Kohl’s stock had a headline win — but the market saw through it
Kohl’s delivered the kind of quarter that looks decent in a press release and weak on a trading screen. The retailer reported that fourth-quarter net sales fell 3.9% to $5 billion, while comparable sales dropped 2.8% and full-year sales declined 4% to $14.8 billion, according to Axios. Profit improved, yes — quarterly earnings rose to $125 million, and EPS increased to $1.07 from $0.43 a year earlier, helped by tighter inventory and expense discipline, as reported by Axios.
That was enough to spark an early pop. Briefly. Then reality came back.
According to Axios, Kohl’s shares jumped more than 14% on the profit beat before fading and closing the day down 1.5%. That is the hook. Not the earnings beat. The fade. The market basically said: nice margins, but where is the customer?
Traffic is the wound — not the quarterly optics
The company admitted it
Kohl’s CFO Jill Timm put it bluntly on the earnings call: “Our issue continues to be traffic,” as cited by Axios. CEO Michael Bender also acknowledged the retailer “lost some competitive ground” during key holiday shopping periods, including Black Friday and Cyber Monday, per Axios.
That matters more than the earnings beat. Retail does not live on accounting discipline forever. It lives on footfall, basket size, repeat visits, and relevance. When traffic stays weak, the margin story starts to look like temporary cosmetic work. Cash flow holds — until it does not. Then the market punishes.
Neil Saunders of GlobalData, quoted by Axios, called the performance “one of the weakest in mainstream retail,” adding that sales are down nearly 24% since 2019, even with the Sephora shop-in-shop boost. That is not a turnaround. That is a brand still losing altitude.
Are Kohl’s stores closing in 2026?
Not broadly — but closures are still part of the story
This is where the headline gets messy. Kohl’s management said there are no plans for broad store closures, and that more than 90% of its roughly 1,150 stores are profitable, according to Axios.
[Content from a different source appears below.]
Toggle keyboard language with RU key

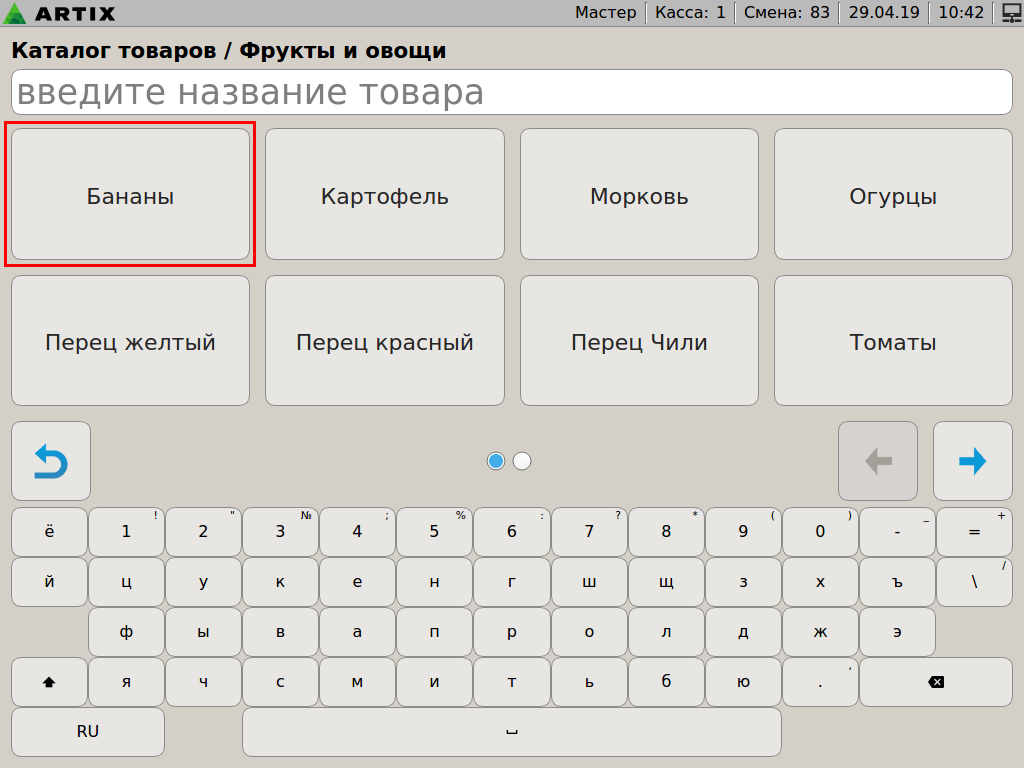click(88, 732)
But one Michigan location — in Sault Ste. Marie — did close on March 14, 2026 after final clearance sales, according to The Sun.
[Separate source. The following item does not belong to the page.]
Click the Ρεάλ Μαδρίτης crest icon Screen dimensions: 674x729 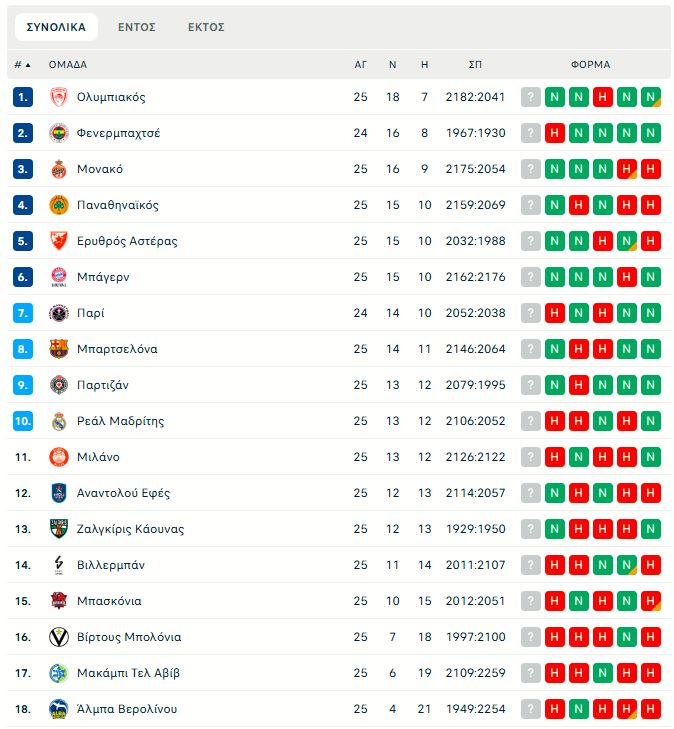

The same The Sun report says the closure follows the company’s earlier shutdown of 27 underperforming stores across 15 states. So no, Kohl’s is not signaling a chain-wide retreat right now. But the store-closing narrative did not appear out of thin air either.
The real bet Kohl’s is making
Kohl’s now expects 2026 sales to range from down 2% to flat and plans to lean harder into value by expanding proprietary brands, improving opening price points, and adding more under-$10 impulse items, according to Axios.
Cheap items. Tighter inventory. Better optics. Fine.
But if shoppers still do not walk through the door, none of that fixes the core problem. And that is why the stock could not hold the rally.